===== TEXT

Monday, November 09, 2009

If you know anything about anything at all about me, you will know my heroes. They are passionate and eloquent, and thirst to know of the world and themselves. Where enrichment and fulfillment come from experiences big and small, that touch, move and eventually mold you. It is about change.

Show me the sights and sounds, smells and tastes of who you are. Tell me stories of history and the day-to-day. Who are you? So that instead of living in my micro-cosmic world, with glass walls. That I might share a glimpse of a world, a life, and a time other than my own and apply it to mine. To be more humble, worldly and become a citizen of the world, because clearly, I have a long way to go.

Tuesday, November 03, 2009

So I step out of the shower and looked myself in the mirror. I'm still a little drippy as you can imagine and as I towel off I look at my shoulders and wonder to myself what they carry (figuratively of course).

Do big ambitions and more specifically mine equate to guaranteed success. I see classmates and friends who are so absolutely hungry for the career, hungry for the success. Here is my question, does desire in its varying levels determine the resultant level of success?

The two sides of the coin presented are that

1.) On many occasions it falls back to purely having proper business sense peppered with the right luck at the right time.

and

2.) The foundation on the flip side being that "Necessity is the mother of invention", and that "A dog is most dangerous when backed in a corner." You get what I'm getting at.

I myself like to take the stand that on some cosmic level it will all unfold as it was written. But then again it could just be the voices in my head masked by insecurities telling me that since I am too afraid to try and fail that I should leave it in the hands of a "so-called" Higher Power. So having isolated the thoughts, we proceed to the all important "Where do we go from here?". Thoughts examined and not acted upon are worth little more than a hand-full of beans, but i need to clarify these thoughts. Deep seeded insecurity? or Lack of Motivation?

Contemplation shall tell all..

==========
===== RECORD EXTRACTS

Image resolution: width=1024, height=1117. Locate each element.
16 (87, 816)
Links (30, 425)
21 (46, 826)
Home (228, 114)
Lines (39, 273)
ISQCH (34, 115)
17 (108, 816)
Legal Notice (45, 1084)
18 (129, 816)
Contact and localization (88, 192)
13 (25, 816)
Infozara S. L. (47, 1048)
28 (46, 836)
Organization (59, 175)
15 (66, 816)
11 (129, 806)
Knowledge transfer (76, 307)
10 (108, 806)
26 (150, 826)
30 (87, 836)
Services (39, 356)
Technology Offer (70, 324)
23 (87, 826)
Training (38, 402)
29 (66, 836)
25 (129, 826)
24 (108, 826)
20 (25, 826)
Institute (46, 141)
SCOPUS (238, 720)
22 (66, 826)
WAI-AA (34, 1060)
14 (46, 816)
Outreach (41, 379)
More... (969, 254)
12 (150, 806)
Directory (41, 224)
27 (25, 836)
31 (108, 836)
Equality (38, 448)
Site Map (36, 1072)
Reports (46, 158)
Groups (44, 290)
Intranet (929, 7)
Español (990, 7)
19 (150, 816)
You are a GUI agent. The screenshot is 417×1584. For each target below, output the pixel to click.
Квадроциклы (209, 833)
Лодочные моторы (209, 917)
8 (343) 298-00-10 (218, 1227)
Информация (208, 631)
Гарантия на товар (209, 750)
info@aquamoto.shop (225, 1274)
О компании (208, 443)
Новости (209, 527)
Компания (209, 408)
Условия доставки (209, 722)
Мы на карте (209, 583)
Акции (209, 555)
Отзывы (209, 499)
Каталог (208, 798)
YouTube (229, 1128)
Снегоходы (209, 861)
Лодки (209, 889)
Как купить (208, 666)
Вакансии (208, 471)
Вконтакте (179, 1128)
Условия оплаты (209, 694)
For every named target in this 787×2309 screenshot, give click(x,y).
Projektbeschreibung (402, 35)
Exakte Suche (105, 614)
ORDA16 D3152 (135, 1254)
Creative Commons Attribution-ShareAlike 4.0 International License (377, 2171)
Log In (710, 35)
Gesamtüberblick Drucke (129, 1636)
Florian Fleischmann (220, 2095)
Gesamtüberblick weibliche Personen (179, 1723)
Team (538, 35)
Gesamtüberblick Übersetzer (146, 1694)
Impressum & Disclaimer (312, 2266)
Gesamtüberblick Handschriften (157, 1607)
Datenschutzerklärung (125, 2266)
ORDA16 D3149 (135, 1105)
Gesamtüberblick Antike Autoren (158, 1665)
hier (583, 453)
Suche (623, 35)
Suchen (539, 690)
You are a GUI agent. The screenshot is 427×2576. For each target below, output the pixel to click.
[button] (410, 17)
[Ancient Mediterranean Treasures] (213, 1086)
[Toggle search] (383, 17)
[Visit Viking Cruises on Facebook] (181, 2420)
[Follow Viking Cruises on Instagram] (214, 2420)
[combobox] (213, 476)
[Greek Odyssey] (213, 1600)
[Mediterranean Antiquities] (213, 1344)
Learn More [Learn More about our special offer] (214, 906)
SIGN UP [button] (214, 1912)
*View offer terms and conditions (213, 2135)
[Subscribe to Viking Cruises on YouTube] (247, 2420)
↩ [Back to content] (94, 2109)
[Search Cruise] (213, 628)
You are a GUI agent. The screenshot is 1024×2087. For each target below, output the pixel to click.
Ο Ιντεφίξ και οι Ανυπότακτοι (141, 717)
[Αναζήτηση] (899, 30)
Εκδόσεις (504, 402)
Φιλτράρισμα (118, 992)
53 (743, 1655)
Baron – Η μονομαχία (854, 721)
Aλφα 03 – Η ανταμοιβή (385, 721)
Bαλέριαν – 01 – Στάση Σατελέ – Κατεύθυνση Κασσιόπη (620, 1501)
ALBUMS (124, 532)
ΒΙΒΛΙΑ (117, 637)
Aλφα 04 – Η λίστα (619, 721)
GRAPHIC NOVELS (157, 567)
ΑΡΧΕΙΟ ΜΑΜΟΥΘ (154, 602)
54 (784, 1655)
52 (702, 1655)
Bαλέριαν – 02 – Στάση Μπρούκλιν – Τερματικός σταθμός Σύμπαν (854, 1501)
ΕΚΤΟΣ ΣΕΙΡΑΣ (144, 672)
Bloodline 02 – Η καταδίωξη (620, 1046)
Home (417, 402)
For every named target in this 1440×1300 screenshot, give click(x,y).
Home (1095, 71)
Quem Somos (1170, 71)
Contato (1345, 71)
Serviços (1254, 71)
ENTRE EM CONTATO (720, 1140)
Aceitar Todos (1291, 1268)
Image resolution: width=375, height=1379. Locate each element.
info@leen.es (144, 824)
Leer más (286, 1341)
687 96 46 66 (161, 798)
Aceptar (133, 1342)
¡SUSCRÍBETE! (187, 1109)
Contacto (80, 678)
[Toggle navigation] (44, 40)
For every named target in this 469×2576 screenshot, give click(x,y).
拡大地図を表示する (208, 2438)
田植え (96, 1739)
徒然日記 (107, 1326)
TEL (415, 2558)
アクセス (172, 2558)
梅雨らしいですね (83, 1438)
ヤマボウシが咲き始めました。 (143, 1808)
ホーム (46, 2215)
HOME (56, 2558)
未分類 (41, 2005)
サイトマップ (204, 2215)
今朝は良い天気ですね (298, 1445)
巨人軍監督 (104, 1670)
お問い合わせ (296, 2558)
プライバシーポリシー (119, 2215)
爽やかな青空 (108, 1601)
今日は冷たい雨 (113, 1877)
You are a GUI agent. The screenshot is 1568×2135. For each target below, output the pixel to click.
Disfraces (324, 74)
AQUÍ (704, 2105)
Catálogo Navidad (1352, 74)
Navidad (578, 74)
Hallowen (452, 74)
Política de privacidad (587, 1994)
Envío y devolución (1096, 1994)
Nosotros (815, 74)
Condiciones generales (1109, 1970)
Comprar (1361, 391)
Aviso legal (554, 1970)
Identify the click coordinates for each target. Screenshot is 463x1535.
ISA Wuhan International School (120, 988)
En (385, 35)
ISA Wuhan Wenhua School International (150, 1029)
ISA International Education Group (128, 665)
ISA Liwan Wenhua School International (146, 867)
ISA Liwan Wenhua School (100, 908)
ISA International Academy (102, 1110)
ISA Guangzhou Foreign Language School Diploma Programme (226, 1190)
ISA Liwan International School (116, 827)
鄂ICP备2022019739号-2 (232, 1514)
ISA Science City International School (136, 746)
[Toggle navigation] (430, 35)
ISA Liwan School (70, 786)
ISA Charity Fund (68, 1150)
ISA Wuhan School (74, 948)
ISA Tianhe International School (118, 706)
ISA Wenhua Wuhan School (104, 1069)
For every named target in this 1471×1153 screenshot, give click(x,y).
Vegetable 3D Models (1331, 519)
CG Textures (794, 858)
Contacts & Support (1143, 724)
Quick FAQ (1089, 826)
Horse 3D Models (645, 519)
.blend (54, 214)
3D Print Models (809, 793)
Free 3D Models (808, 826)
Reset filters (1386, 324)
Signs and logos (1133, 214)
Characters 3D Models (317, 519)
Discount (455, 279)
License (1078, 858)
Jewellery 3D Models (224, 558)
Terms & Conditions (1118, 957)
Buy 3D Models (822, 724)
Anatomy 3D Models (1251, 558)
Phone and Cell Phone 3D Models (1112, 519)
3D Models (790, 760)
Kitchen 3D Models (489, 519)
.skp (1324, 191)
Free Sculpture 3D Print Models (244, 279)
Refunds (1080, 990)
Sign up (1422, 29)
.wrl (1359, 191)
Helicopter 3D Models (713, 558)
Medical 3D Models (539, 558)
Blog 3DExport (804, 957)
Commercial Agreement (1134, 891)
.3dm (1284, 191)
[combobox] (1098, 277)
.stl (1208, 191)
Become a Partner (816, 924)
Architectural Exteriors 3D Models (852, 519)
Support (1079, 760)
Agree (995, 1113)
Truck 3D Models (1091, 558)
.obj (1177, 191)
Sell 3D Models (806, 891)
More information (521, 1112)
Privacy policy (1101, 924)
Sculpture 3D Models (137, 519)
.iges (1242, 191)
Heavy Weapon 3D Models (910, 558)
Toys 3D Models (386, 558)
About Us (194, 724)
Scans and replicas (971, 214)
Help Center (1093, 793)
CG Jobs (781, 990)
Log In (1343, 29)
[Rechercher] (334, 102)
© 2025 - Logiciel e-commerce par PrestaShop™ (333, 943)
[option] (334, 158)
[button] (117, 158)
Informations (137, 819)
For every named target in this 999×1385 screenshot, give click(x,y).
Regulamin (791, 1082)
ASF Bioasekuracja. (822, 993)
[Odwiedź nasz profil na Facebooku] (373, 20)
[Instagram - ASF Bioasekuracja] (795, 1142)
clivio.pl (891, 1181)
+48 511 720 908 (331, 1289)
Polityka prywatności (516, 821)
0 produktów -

==========

PROMPT:
Reproduce the blog posts word for word, everything from "Do big ambitions" down to "level of success?".

EXPECTED ANSWER:
Do big ambitions and more specifically mine equate to guaranteed success. I see classmates and friends who are so absolutely hungry for the career, hungry for the success. Here is my question, does desire in its varying levels determine the resultant level of success?